Just one can of a popular energy drink may cause users to experience a dangerous spike in blood pressure and levels of norepinephrine, a stress hormone similar to adrenaline, potentially creating serious cardiovascular risks, according to researchers at the Mayo Clinic. 

In the study published earlier this week in the Journal of the American Medical Association (JAMA), and presented this week at the American heart Association’s Scientific Sessions 2015, Mayo Clinic researchers had 25 healthy volunteers, ages 18 or older, drink one 16-ounce can of Rockstar or a placebo within five minutes.

These findings have led the American Heart Association (AHA) to warn youths that drinking only one 16-ounce energy drink could cause blood pressure and heart problems.

During the study. each subject drank either a Rockstar or the placebo on two separate days after baseline measurements of blood pressure, glucose levels, norepinephrine levels, heart rates, caffeine levels and other measurements were taken. They were then again measured after either the can of Rockstar or the placebo, which was made similar in taste, color and texture, was consumed.

Researchers determined that the subjects who drank the Rockstar, which had 240 mg of caffeine and 2,000 mg of taurine, saw an overall 6.4% spike in blood pressure and norepinephrine levels jumped from 150 pg.mL to 250 pg.mL.

Norepinephrine is referred to as the “fight or flight” chemical. It increases blood pressure, heart rate and breathing when a person faces a perceived stress.

“These acute hemodynamic and adrenergic changes may predispose to increased cardiovascular risk,” the researchers warned in a JAMA press release. “Further research in larger studies is needed to assess whether the observed acute changes are likely to increase cardiovascular risk.”

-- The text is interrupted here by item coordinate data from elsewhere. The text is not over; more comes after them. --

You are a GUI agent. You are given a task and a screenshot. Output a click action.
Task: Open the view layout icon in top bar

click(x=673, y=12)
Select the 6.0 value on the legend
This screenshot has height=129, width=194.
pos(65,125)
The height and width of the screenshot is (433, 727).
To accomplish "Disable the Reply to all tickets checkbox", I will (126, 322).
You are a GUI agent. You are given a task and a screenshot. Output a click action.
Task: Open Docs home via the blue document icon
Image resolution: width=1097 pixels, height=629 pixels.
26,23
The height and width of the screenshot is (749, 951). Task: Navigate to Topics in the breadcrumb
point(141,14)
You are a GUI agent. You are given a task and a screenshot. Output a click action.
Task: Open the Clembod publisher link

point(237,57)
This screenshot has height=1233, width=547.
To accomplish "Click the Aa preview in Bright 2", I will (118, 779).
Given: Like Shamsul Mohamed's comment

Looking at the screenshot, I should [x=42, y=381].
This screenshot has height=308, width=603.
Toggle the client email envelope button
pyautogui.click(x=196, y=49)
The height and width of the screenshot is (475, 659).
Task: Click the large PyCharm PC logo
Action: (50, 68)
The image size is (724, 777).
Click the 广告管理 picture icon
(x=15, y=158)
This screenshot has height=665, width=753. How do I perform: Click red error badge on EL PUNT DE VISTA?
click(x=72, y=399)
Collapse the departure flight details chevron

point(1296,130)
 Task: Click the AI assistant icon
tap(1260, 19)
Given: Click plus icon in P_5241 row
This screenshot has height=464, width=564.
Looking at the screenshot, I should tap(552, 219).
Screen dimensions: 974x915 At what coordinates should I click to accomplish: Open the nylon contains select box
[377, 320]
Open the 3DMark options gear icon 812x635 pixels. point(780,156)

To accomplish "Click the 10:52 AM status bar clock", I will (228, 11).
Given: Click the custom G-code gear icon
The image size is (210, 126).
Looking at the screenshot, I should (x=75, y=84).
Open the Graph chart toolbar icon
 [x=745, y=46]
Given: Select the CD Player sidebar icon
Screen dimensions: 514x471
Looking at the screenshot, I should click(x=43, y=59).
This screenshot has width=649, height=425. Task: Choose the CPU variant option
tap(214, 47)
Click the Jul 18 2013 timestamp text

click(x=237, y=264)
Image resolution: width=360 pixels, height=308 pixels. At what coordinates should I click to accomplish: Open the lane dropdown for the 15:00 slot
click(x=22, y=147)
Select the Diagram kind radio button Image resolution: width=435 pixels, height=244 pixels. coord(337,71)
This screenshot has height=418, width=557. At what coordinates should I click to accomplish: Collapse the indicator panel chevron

The AHA issued a warning to youths on the same day, pointing to the study’s findings.

Energy Drink Health Risks

This is not the first study to conclude there is a risk of heart problems linked to energy drinks.

Studies over the last several years have linked the use and overuse of energy drink supplements to many serious side effects including heart attacks, kidney problems, seizures, hiked blood pressures, insomnia, and cerebrovascular incidents that have caused the killing of nerves and cells in certain areas the body.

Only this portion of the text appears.